2007年に私が日本へやってきた際、驚いたことがある。クレジットカード決済をしようとするとほぼ毎回「現金払いのみ」と言われて受け付けられず、支払いができなかったことだ。現金を持ち歩く文化が鮮明になったのは、それからだった。
弊社Input Output HKの共同創業者であるCharles Hoskinsonも、新幹線の切符を仲介業者から買おうとした際に、クレジットカード払いができなかったことがあった。それまで彼は世界中でそのカードを使い、列車の切符を買ってきており、愕然としたのも無理はない。
時は過ぎて2017年、日本は世界で最も仮想通貨を使いやすい場所になった。大手家電店のビックカメラなど、仮想通貨での決済を受け付ける店が増えている。ビックカメラでは顧客からの要望が予想以上だったことを受け、2017年4月に2店舗から開始した仮想通貨の受け付けを、半年後の10月には全店舗へと拡大した。事実、2017年の状況は2007年に私が上陸した世界とは別物になっていた。
最も特筆すべきなのは、2017年という年は、日本がブロックチェーンや仮想通貨を巡るレースでリーダー的役割を担った、日本にとって分水嶺となる年だったことだ。日本はブロックチェーンの最大市場になっただけではない。

■ **提供エントリ**

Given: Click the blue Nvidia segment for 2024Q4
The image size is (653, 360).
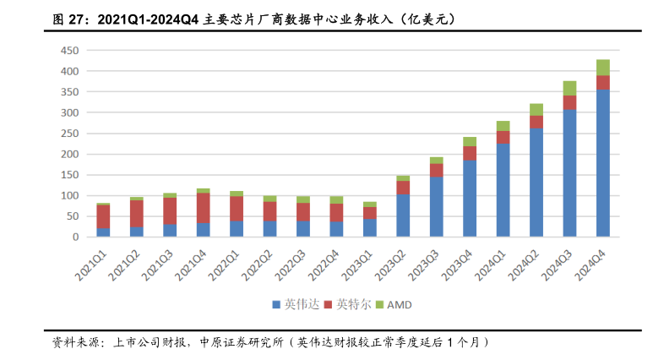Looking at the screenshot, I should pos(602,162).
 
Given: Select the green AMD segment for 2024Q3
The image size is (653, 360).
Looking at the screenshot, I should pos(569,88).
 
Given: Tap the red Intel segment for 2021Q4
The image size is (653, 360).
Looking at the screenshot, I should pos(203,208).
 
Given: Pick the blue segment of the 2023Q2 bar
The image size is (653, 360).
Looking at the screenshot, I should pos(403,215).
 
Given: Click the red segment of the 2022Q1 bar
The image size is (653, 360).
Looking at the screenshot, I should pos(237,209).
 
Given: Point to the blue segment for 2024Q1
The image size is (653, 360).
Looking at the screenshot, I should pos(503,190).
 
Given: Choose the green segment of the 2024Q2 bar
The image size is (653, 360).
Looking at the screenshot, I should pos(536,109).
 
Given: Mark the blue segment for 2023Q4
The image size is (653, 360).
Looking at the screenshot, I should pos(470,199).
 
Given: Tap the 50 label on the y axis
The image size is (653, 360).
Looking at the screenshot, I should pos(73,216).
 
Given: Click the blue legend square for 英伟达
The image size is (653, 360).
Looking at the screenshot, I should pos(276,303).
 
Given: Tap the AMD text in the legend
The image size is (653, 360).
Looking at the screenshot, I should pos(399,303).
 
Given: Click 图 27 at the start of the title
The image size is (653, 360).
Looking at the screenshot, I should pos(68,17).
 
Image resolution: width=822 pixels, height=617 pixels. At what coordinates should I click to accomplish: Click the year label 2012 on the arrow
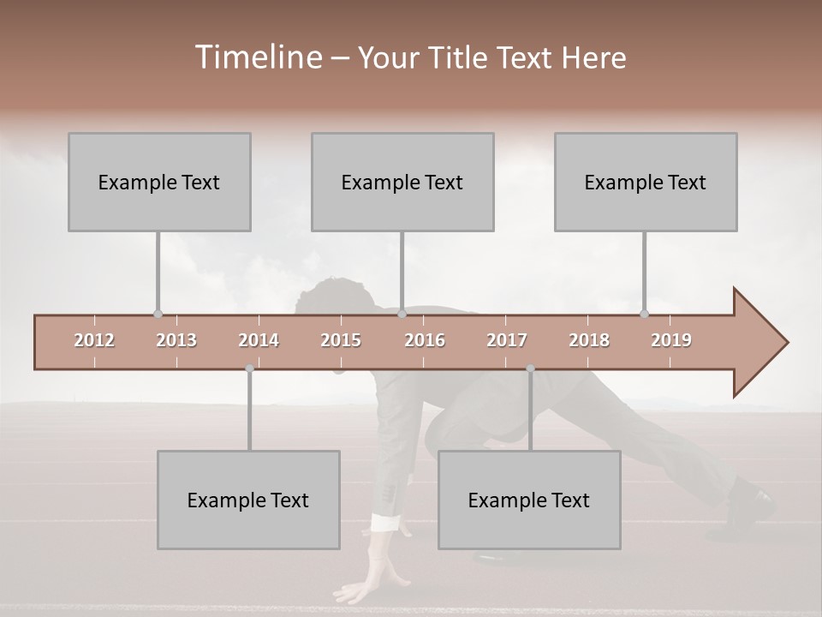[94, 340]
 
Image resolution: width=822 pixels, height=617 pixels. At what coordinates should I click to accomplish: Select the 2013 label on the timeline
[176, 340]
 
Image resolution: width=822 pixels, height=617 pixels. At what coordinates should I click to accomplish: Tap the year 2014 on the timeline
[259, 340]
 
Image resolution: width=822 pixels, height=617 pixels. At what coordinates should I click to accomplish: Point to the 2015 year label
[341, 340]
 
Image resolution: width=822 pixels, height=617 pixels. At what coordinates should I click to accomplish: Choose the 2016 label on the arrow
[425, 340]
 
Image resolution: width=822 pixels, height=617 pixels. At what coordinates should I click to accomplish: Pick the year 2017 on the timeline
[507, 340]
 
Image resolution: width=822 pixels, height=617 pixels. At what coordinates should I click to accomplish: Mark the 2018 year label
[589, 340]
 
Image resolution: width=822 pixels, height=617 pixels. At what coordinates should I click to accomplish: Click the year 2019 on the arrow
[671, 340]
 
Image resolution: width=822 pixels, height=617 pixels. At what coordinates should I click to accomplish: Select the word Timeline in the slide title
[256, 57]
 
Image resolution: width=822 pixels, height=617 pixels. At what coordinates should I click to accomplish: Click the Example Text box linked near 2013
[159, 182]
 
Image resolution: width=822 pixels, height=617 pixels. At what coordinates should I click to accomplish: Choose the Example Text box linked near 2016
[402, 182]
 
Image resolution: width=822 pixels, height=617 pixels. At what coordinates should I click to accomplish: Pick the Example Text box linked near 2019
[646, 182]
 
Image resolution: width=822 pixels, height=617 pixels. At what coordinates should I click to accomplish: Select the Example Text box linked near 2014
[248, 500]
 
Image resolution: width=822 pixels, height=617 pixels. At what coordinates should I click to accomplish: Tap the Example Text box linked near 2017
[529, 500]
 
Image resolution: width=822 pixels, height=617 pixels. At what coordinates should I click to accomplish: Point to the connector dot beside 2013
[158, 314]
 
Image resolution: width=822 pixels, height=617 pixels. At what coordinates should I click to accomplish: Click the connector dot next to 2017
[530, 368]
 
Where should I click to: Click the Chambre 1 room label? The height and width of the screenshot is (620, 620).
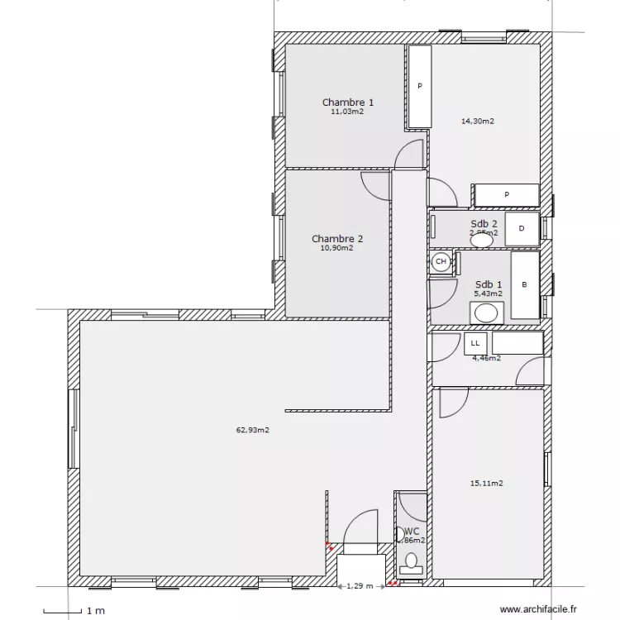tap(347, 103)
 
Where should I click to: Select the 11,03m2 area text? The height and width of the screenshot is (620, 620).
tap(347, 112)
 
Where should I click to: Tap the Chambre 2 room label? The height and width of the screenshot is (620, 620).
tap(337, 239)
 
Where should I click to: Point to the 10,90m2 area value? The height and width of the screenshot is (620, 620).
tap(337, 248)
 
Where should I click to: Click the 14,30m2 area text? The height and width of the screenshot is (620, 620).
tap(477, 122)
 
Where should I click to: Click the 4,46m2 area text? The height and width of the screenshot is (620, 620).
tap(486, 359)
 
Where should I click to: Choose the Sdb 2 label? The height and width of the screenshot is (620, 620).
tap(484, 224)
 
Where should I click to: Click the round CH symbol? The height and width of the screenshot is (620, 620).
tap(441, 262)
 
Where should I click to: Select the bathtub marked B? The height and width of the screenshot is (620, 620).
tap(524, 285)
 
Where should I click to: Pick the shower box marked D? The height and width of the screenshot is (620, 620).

■ **取り組む課題**
1. エントリの先頭行から「Given: Tap the red Intel segment for 2021Q4」を含む行までを、「番号」と「内容」の2列のMarkdown表にまとめてください。範囲の両端の行も含め、空行と画像は表に入れないでください。
2. 仮想通貨に関する文章の最後の文に続けて、その先を書き進めてください。
仮想通貨に関する文章とエントリは、互いに独立したものです。

■ **記述解答**
1.
| 番号 | 内容 |
|---|---|
| 1 | Given: Click the blue Nvidia segment for 2024Q4 |
| 2 | The image size is (653, 360). |
| 3 | Looking at the screenshot, I should pos(602,162). |
| 4 | Given: Select the green AMD segment for 2024Q3 |
| 5 | The image size is (653, 360). |
| 6 | Looking at the screenshot, I should pos(569,88). |
| 7 | Given: Tap the red Intel segment for 2021Q4 |

2.
メガバンク3行(みずほ銀行、三井住友銀行、三菱東京UFJ銀行) が、新たに出現した小規模なライバルに追いつこうと、富士通が提供するブロックチェーン技術に基づいてピアツーピア送金サービスの試験を開始した。
2017年は個人レベルでも、私の会社がカルダノをスタートさせた特別な年になった。カルダノは私たち自身で設計し構築した仮想通貨だ。カルダノの最初の保有者は92%以上が日本人だった。そのため、チャールズと私がイーサリウムの創業者という背景も踏まえ「日本版イーサリウム」とも呼ばれている。
最初の保有者が私たちを信頼してくれたおかげで、カルダノは現在時価総額で仮想通貨のトップ5に入り、評価額は120億USドル超に上る。これはまさに私たちが2017年に手にした最高の成果、さらに言えば日本の成果だ。
2018年に目を向けると、技術が進化し、成熟し、真の成果が出るに伴い、ブロックチェーンの成長には弾みがついていくだろう。すでに政府は妥当な対応の協議と規制枠組み作成に着手しており、規制をより強めながらも発展の余地も十分残そうとしている。
ブロックチェーンは試験段階からミッション・クリティカルな応用段階へと急速に進み、より効率性、生産性が高まることだろう。仮想通貨が基づく技術は、それ自体がさまざまな応用方法のある大きなイノベーションであるため、可能性は無限だ。
利用されるケースやシチュエーションが飛躍的に増えることが期待され、それによりブロックチェーンの利用範囲が過去にないほど拡大するだろう。さらに、ブロックチェーン同士を安全に、かつ簡易につなぎ合わせて、異なる仮想通貨を交換・決済するための開発も進んでいる。この技術の導入はさらに広がると考えられ、また金融サービス業界にも劇的な変革をもたらすだろう。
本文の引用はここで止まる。